Looking Back at 2020

Dec 31, 2020 | News

On the eve of 2021, we are reflecting on all that has happened over the course of this tumultuous year. The COVID-19 quarantine has led to a new wave of violence in Colombia. According to Indepaz, there were 90 massacres in 2020, the highest rate in 15 years, as well as 309 human rights defenders killed.  

In the face of this and the challenge of the “new normal,” our team has worked hard to provide virtual accompaniment however we can: connecting with community leaders, supporting their self-protection strategies, and drawing attention to the human rights abuses that are occurring across the country. 

Some of our accomplishments in 2020: 

-Co-authoring a report for the Colombian Truth Commission titled, “From the Beginning to the End: The United States in the Colombian Armed Conflict.” 

-A Webinar series featuring community leaders from across Colombia about the impact of COVID-19 on human rights. 

-Virtual workshops on human rights mechanisms and new self-protection strategies in the midst of the pandemic for leaders from 16 Colombian communities

Our partners have also seen trials and tribulations, but continue to build peace and defend human rights:  

-The Peace Community of San José de Apartadó celebrated its 23rd birthday this year. We were saddened to hear of the death of one of their long-time leaders, Renato Areiza, last month. They continue to face the threat of paramilitaries and violence, and are also organizing a legal battle against a ruling that bars them from mentioning the military in their public communiques. 

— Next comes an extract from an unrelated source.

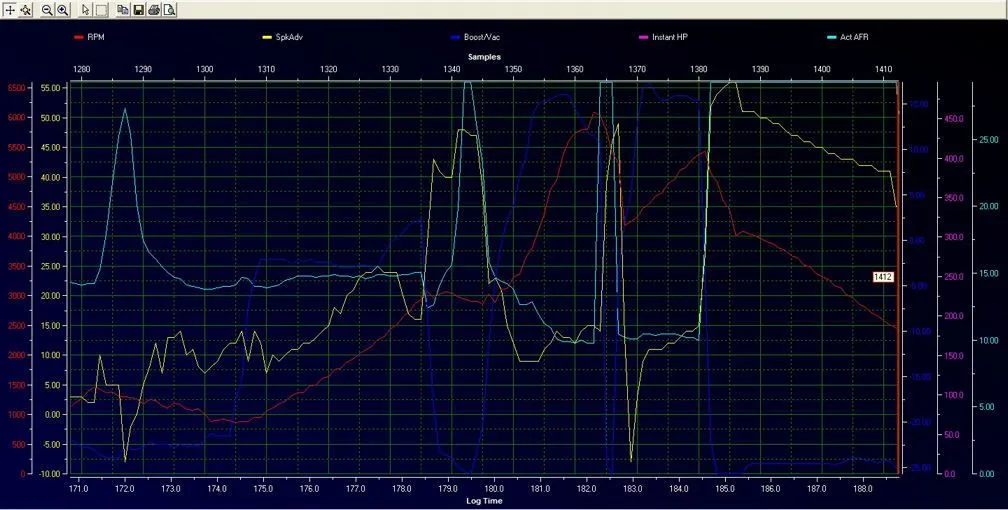Image resolution: width=1008 pixels, height=510 pixels.
Task: Zoom in using the plus magnifier
Action: pyautogui.click(x=63, y=10)
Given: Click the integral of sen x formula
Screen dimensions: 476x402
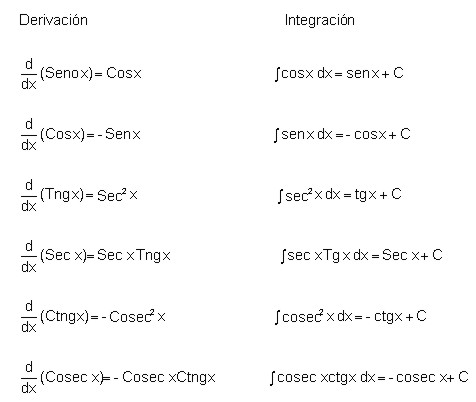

La Esperanza was able to recuperate their legal representation and have elected a provisional Board of Directors, a huge step forward in regaining the rights over their ancestral lands.

-The Mapiripán Association in Defense of the Environment have focused on protecting and strengthening their crops, from cacao to pineapple. They also continue to organize a response to bring home the 6 small-scale farmers who were detained in May under false allegations.

-In San Jose de León they are working on plans to protect the forests in the area while also cultivating native crops.

-In Blanquita Murrí they have suffered from threats against several signers of the peace agreement and social leaders, but they continue to work on community building processes and to demand compliance with basic rights.